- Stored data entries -
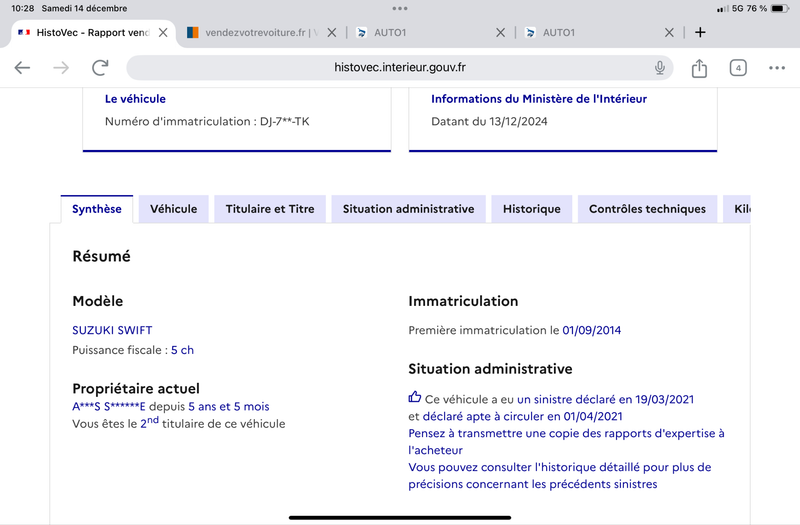The image size is (800, 525).
Task: Select the Contrôles techniques tab
Action: pos(647,209)
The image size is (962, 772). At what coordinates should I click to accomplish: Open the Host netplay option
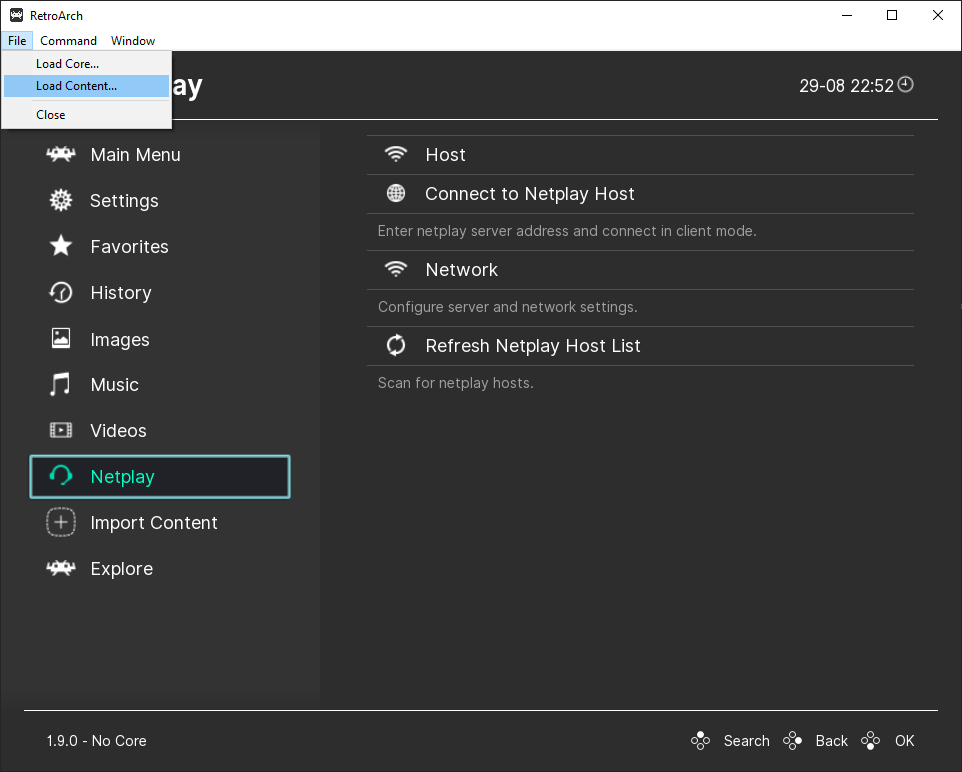click(x=445, y=155)
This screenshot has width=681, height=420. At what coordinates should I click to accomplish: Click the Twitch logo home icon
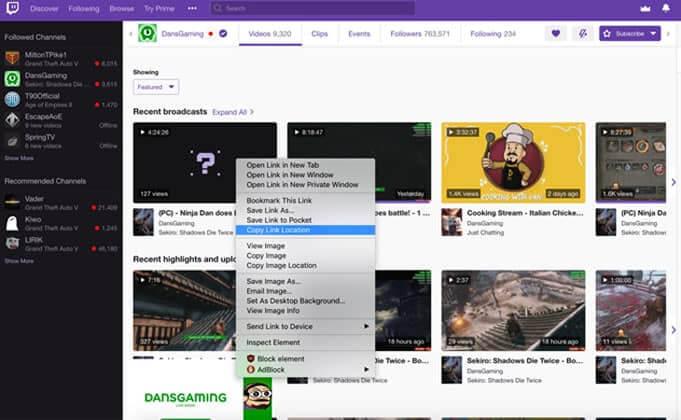[12, 8]
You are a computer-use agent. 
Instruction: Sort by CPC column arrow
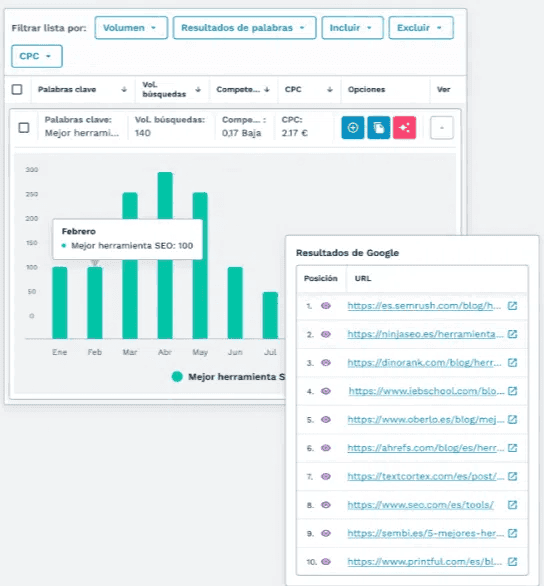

- The task -
The required output is the lines from the one containing "This screenshot has" through the end of the records above, reproduced exactly, with no pictures.

- Response area -
This screenshot has width=681, height=420. At what coordinates should I click to accomplish: Click the Twitch logo home icon
[12, 8]
You are a computer-use agent. 
Instruction: Sort by CPC column arrow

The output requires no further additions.